An increase in exploration and a slightly decrease in exploitation is observed in the multimodal functions compared to the unimodal, due to the high number of traps that may exist in the hypersurface being searched. Also, an increase in exploitation and decrease in exploration are observed in the fixed multimodal functions compared to unimodal, attributed to irregular hypersurface formed. While the behaviour of the search algorithm may change for each type of function, the QPSO-LR always exhibited higher exploitation and moderate-high exploration. Being the combination of weak potential at \((z \rightarrow \pm \infty )\) and moderate steepness between the limits of the quantum well that are responsible of such trend.

Discussion and conclusion

Three novel quantum-behaved swarm optimization algorithms based on Lorentz (QPSO-LR), Rosen–Morse (QPSO-RM) and Coulomb-like Square Root (QPSO-CS) potential fields are proposed. The QPSO-LR, QPSO-RM, and QPSO-CS are inspired in the models of donor acceptor interaction between particles, molecular vibrations, and electron confinement in graphene, respectively.
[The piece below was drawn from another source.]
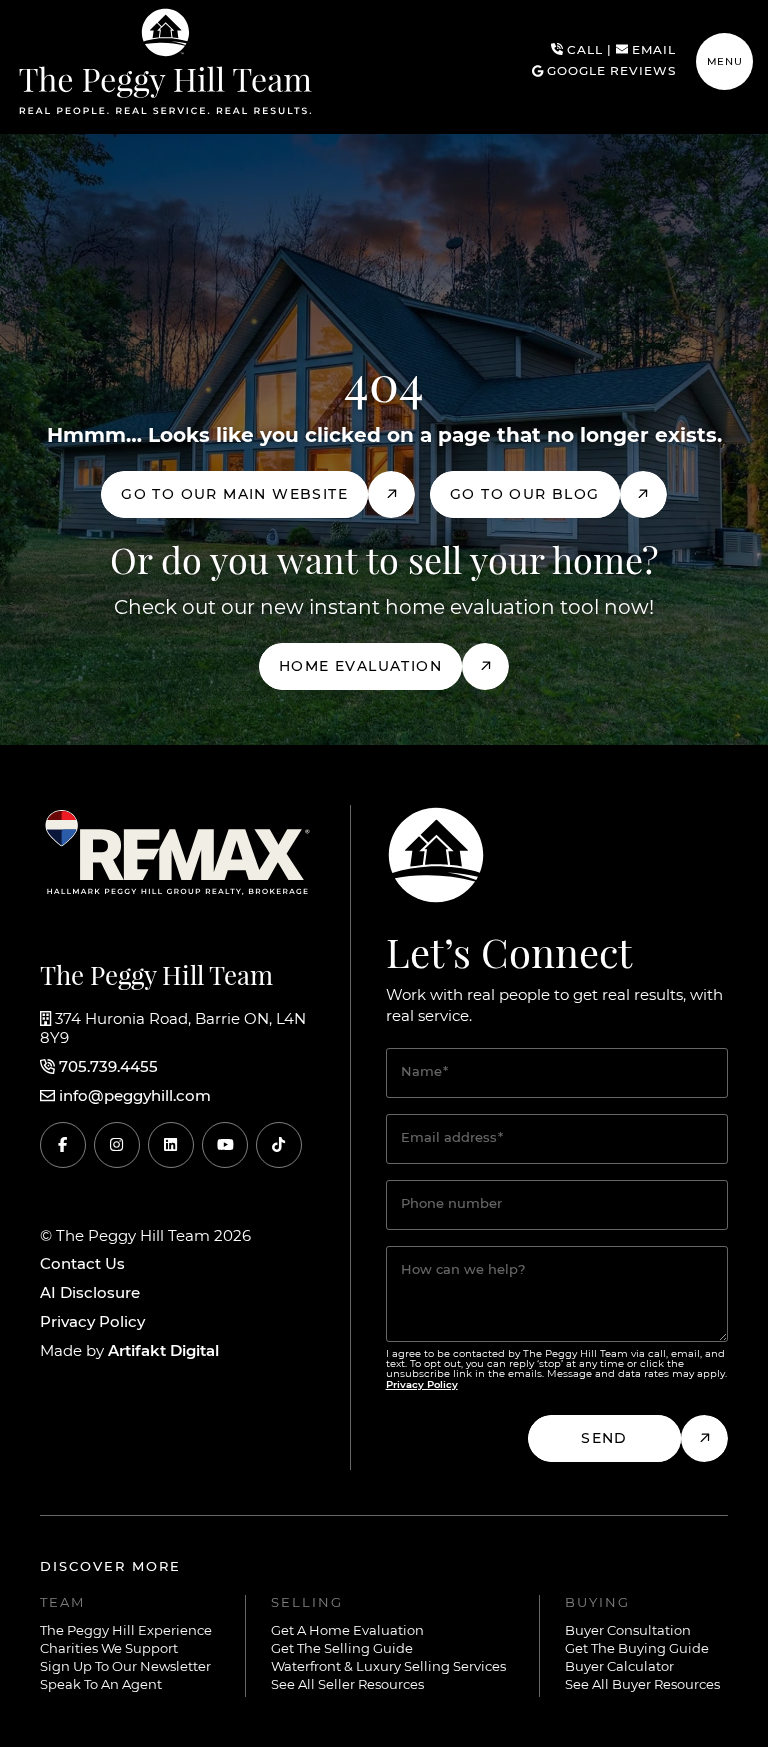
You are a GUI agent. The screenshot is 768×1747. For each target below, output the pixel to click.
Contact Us (82, 1265)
To verify the efficacy of the proposed optimization techniques, twenty-four test functions grouped by unimodal, multimodal, fixed multimodal are employed to benchmark their performance in terms of exploration (accuracy and precision), exploitation (search speed and acceleration), and simulation time. The results show that the proposed approaches (QPSO-LR, QPSO-RM, and QPSO-CS) present several advantages in comparison to traditional optimization techniques, such as, PSO, FFO, and GA. For instance, QPSO-LR exhibits better accuracy performance than PSO, FFA, and GA, for all the type functions; QPSO-CS shows better precision than GA and PSO in overall; QPSO-RM and QPSO-LR have a faster speed and acceleration of search than PSO and FFO; QPSO-LR, QPSO-RM, and QPSO-CS show significant computation time performance than FFO and GA.

Among the proposed optimizations techniques, there is not one that show the best performance in all the given attributes (exploration, exploitation, and simulation time), however, QPSO-LR is the most balanced, which makes it a powerful global searcher for different applications. Therefore, the aim of future research is to investigate the use of QPSO-LR combined with other computational intelligence methodologies, such as fuzzy systems and neural networks for optimization in multivariable processes in order to enhance the performance of the approach.